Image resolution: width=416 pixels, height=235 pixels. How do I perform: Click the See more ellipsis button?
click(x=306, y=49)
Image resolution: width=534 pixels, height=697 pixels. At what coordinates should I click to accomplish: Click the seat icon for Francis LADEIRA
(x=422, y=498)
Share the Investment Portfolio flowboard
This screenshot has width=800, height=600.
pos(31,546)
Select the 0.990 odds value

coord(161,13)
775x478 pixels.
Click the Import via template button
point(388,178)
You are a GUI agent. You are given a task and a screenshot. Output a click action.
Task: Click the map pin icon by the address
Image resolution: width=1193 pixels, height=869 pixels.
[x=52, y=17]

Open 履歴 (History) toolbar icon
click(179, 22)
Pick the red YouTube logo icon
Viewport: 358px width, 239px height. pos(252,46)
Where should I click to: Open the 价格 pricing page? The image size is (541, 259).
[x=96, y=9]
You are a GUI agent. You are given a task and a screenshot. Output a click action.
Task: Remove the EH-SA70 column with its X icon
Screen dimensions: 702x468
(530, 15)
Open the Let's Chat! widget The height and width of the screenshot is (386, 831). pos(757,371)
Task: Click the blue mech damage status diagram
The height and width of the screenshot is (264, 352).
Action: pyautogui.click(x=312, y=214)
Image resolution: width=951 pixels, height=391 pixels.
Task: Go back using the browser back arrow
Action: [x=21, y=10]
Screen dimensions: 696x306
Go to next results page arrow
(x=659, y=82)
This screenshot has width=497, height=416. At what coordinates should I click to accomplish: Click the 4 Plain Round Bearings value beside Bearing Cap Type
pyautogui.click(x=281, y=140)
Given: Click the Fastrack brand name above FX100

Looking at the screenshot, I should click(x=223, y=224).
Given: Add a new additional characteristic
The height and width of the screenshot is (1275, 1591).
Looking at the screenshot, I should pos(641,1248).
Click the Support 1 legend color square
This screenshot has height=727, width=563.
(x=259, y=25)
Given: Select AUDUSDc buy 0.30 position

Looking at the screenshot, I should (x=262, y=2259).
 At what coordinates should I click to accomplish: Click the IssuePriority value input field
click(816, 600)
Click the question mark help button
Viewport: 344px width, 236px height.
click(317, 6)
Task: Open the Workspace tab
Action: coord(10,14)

※ ※ ※

Task brief: Every entry in the listing must be retyped exactly.

Written solution:
Image resolution: width=416 pixels, height=235 pixels. How do I perform: Click the See more ellipsis button?
click(x=306, y=49)
Image resolution: width=534 pixels, height=697 pixels. At what coordinates should I click to accomplish: Click the seat icon for Francis LADEIRA
(x=422, y=498)
Share the Investment Portfolio flowboard
This screenshot has width=800, height=600.
pos(31,546)
Select the 0.990 odds value

coord(161,13)
775x478 pixels.
Click the Import via template button
point(388,178)
You are a GUI agent. You are given a task and a screenshot. Output a click action.
Task: Click the map pin icon by the address
Image resolution: width=1193 pixels, height=869 pixels.
[x=52, y=17]

Open 履歴 (History) toolbar icon
click(179, 22)
Pick the red YouTube logo icon
Viewport: 358px width, 239px height. pos(252,46)
Where should I click to: Open the 价格 pricing page? The image size is (541, 259).
[x=96, y=9]
You are a GUI agent. You are given a task and a screenshot. Output a click action.
Task: Remove the EH-SA70 column with its X icon
Screen dimensions: 702x468
(530, 15)
Open the Let's Chat! widget The height and width of the screenshot is (386, 831). pos(757,371)
Task: Click the blue mech damage status diagram
The height and width of the screenshot is (264, 352).
Action: pyautogui.click(x=312, y=214)
Image resolution: width=951 pixels, height=391 pixels.
Task: Go back using the browser back arrow
Action: [x=21, y=10]
Screen dimensions: 696x306
Go to next results page arrow
(x=659, y=82)
This screenshot has width=497, height=416. At what coordinates should I click to accomplish: Click the 4 Plain Round Bearings value beside Bearing Cap Type
pyautogui.click(x=281, y=140)
Given: Click the Fastrack brand name above FX100

Looking at the screenshot, I should click(x=223, y=224).
Given: Add a new additional characteristic
The height and width of the screenshot is (1275, 1591).
Looking at the screenshot, I should pos(641,1248).
Click the Support 1 legend color square
This screenshot has height=727, width=563.
(x=259, y=25)
Given: Select AUDUSDc buy 0.30 position

Looking at the screenshot, I should (x=262, y=2259).
 At what coordinates should I click to accomplish: Click the IssuePriority value input field
click(816, 600)
Click the question mark help button
Viewport: 344px width, 236px height.
click(317, 6)
Task: Open the Workspace tab
Action: coord(10,14)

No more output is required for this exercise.